(Material shown)
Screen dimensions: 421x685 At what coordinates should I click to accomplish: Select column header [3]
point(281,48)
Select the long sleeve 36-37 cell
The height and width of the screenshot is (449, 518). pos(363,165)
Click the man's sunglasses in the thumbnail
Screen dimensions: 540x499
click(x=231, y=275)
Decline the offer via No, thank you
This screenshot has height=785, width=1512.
--
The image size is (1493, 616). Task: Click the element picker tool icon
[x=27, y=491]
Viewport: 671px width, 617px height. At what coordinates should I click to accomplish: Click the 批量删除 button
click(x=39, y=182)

(Problem statement)
For the listing above, print only the lines starting at the line containing "Decline the offer via No, thank you" and ending at the line containing "This screenshot has height=785, width=1512.", exactly, both included.

(Task solution)
Decline the offer via No, thank you
This screenshot has height=785, width=1512.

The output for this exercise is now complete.